In one or more embodiments, gamma ray detector 140 may be rotatively mounted in order to selectively adjust detection elevation angle β. Adjustment may be useful for tool calibration purposes, for example. Referring to Figures 3 A and 3B, gamma ray source 110 and gamma ray detector 140 may be positioned to emit and detect collimated gamma rays within a common azimuthal plane, which may be, but need not necessarily be, defined in relation to carriage 102. In one embodiment (not specifically illustrated), carriage 102 may be fixed in relation to housing 106 to define a logging tool azimuthal angle QLT for emission and detection of gamma rays that is fixed in relation to housing 106. In another embodiment, carriage 102 may be selectively rotatable about a longitudinal axis 107, so that logging tool azimuthal angle QLT may be selectively controlled with respect to housing 106, as illustrated by arrow 401 (Figure 3B). Carriage 102 may be rotatively mounted by upper and lower bearings 103a, 103b, which may in turn be mounted to the interior of housing 106 by upper and lower bulkhead brackets 105a, 105b. Carriage 102 may be connected by shaft through bearing 103 to an azimuthal actuator 135, which may be used to rotate carriage 102, and concomitantly gamma ray source 110 and detector 140, within housing 106. Azimuthal actuator 135 may include a servo motor, a stepper motor, or other suitable device. Gamma ray source 110 may require a vacuum source for operation. A vacuum pump 111 may be provided. Vacuum pump may be connected directly to gamma ray source 110 (not illustrated), or it may be mounted to carrier 102 and fluidly connected to gamma ray source 110 via flexible hose 112. Other suitable arrangements may also be provided.

Gamma ray source 110 and/or gamma ray detector 140 may also require a high- voltage power supply. Accordingly, a power supply 114 may be provided. Power supply 114 may be mounted to carrier 102. Power supply 114 may also provide power to elevation and azimuthal actuators 130, 135, vacuum pump 111, and to a controller 116.

Controller 116 may include a processor, memory, input/output circuitry, drivers, and other control circuitry for controlling logging tool 100. Controller 116 may be arranged to enable and disable gamma ray source 110 and detector 140, to receive measurement signals from gamma ray detector 140, to compute count ratios, to control elevation and azimuthal actuators 130, 135, and to communicate with other tools and/or the surface via telemetry. Controller 116 may be mounted to carrier 102.

Figure 4 is a perspective view in cross section of one embodiment of an electronic gamma ray source 110 for use within logging tool 100 (Figure 3 A). Gamma ray source 110 may include a sealed vessel 400 defining a chamber 402. Vessel 400 may include a port 404 for connection to a vacuum pump 111 (Figure 3 A). Alternatively, a vacuum pump may be directly affixed to vessel 400 (not illustrated).

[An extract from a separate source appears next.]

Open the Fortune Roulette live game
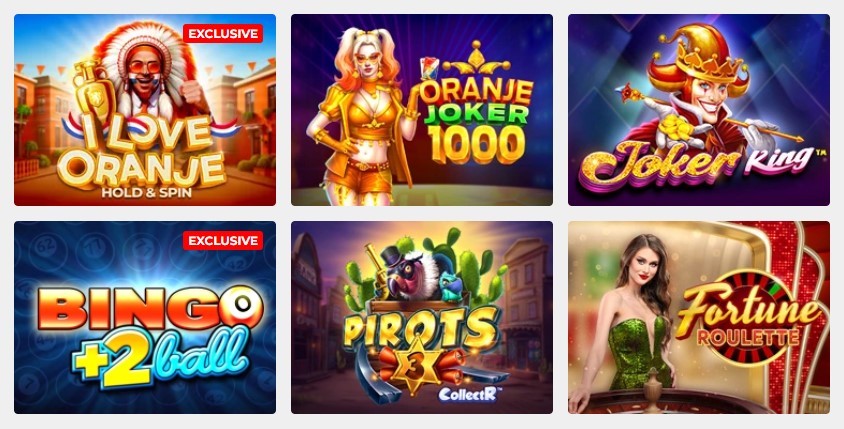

Gamma ray source 110 may include an ion source 410, an accelerator 420, and a gamma production target 430. Ions 411 produced from ion source 410 may be accelerated through chamber 402 onto production target 430, thereby creating gamma rays 431. Gamma rays 431 may be filtered through source collimator 120 to produce collimated gamma rays 441.

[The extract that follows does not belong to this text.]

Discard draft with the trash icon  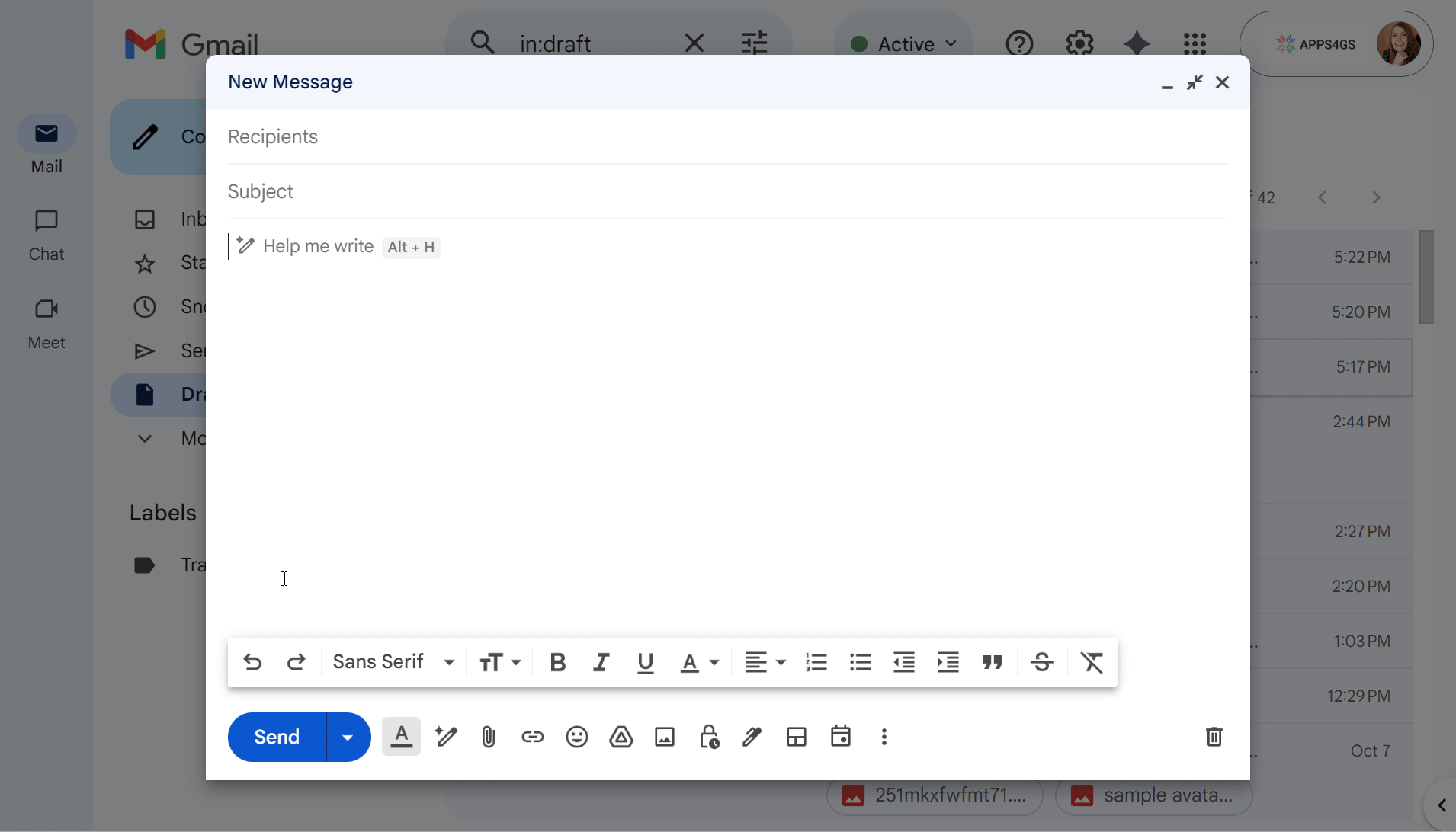[1214, 737]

In an embodiment, ion source 410 may be a radio frequency discharge plasma ion source, which may include a magnet array 412 that at least partially surrounds a quartz plasma chamber 414, a radio frequency antenna 416, and an extraction electrode 418. Plasma clamber 414 may be filled with deuterium gas. Radio frequency antenna 416 may be coupled to plasma chamber 414 so that application of a radio frequency on antenna 416 field produces a D ⁺ plasma ion gas within plasma chamber 414. Magnet array 412 may provide for better plasma confinement. Magnet array 412 may be circular and may include a number of neodymium-iron-boron magnets. Other magnet types and arrangements may also be used as appropriate. Extraction electrode 418 may be insulated from plasma chamber 414 by ceramic standoffs 419. An extraction voltage may be applied to extraction electrode 418 to extract D ⁺ ions from plasma chamber 414 into chamber 402.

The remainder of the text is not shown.